Disney’s eight-minute moving art short, accompanied by an original score by Oscar®-winning composer Michael Giacchino, features Disney characters walking in a Paris runway show, each wearing a one-of a-kind look created by famous designers including Nicholas Ghesquiere for Balenciaga, Oliver Rousteing for Balmain, Dolce & Gabbana, Alber Elbaz for Lanvin, Peter Copping for Nina Ricci, Proenza Schouler, and Rick Owens.

The eight windows come alive via various configurations of 425 Christie® MicroTiles®, generating the equivalent of a 600sq-ft image spread across 2,275 sq-ft. of building, amounting to 50 million pixels of resolution and using15 simultaneous HD video streams, over five d3 Technologies Media Servers. Additionally, 476sq-ft. of Traxon Technologies Mesh and 600’ of Galaxia Electronics A-deco pixel strings decorate the windows.

“Barneys approached Disney Special Events after some of its creative folks had seen the Main Street Electrical Parade, and this inspired the Electric Holiday idea and the brand marriage,” says Gale, who had just designed the Electrical Parade at the Tokyo Disney, so it was a natural fit.
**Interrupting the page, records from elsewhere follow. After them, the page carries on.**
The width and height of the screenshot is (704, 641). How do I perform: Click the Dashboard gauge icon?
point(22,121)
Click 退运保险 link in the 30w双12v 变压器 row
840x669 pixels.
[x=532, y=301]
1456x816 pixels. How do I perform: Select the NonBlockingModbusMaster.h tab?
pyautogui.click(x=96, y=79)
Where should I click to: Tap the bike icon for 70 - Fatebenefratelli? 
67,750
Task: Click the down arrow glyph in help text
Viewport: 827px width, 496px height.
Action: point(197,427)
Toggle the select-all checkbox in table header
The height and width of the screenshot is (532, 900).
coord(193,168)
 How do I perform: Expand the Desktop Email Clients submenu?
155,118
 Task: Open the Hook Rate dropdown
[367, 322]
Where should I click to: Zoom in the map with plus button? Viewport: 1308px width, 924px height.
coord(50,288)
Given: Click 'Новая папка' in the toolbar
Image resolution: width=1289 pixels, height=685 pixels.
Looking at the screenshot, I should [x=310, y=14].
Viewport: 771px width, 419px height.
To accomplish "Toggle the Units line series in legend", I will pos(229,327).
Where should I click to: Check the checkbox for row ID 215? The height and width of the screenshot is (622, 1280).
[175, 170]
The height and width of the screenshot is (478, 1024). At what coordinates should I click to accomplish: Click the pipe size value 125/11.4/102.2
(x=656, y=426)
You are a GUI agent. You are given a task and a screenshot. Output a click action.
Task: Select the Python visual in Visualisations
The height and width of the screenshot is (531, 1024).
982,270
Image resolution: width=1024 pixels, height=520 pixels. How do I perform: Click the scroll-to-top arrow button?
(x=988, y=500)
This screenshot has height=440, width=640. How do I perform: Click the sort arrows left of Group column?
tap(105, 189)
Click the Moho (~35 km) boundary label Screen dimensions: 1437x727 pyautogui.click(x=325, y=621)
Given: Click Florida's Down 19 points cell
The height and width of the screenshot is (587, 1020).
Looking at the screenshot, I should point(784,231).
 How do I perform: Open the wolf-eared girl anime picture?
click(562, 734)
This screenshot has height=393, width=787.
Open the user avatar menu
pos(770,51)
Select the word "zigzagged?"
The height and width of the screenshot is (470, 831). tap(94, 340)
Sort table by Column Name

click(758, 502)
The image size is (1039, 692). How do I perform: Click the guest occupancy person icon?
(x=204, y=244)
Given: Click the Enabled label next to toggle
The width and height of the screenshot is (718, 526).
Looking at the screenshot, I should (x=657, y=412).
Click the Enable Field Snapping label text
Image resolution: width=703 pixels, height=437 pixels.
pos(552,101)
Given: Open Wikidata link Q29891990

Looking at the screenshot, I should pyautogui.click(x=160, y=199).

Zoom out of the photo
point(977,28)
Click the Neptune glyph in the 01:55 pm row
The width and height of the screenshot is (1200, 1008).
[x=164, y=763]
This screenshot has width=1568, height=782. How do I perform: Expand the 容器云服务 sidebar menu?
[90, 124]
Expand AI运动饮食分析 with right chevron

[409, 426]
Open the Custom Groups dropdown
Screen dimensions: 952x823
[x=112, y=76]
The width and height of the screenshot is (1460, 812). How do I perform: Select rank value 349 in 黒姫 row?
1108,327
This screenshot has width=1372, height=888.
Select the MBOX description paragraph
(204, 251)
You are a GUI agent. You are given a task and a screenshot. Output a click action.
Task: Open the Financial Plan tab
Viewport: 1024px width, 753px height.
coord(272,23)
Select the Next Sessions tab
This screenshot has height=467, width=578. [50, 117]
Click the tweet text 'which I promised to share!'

“We had to address the challenges of working in this 13’ wide by 6’ deep box,” says Treeson. “Knowing we had to have a fairly large image surface that had the quality projection was a given for the moving art piece, and when Abbey, Brian, and I started look at options, we knew we needed something very shallow but that still had the depth of color and smooth quality of projection we wanted.”

To get a big impact from the very small box, Gale, who dealt with 24 versions of the designs of the windows, wanted to present the idea of concentric rings, “that the show has these outer rings that you can see from down the block, and it draws you down as a larger landscape, but then as you closer to the window, it gets more and more immersive—rings of scale that draw you in, and there’s a show at each different level or distance,” he says.

Sean James, VP of Christie’s Managed Services, notes that the windows were pre-staged in full scale at Disney’s Burbank, CA warehouse months prior to load-in at Barneys. “There were challenges in terms of getting the content right for the tiles, with tens of millions of pixels, so we had to make choices—aesthetic and creative choices—in terms of how we wanted it to look, but staging the windows in advance helped us make sure there would be no surprises on site and that it was representative of the vision Disney and Barneys wanted to create,” he says. MicroTiles also comprised the video wall for the live opening event.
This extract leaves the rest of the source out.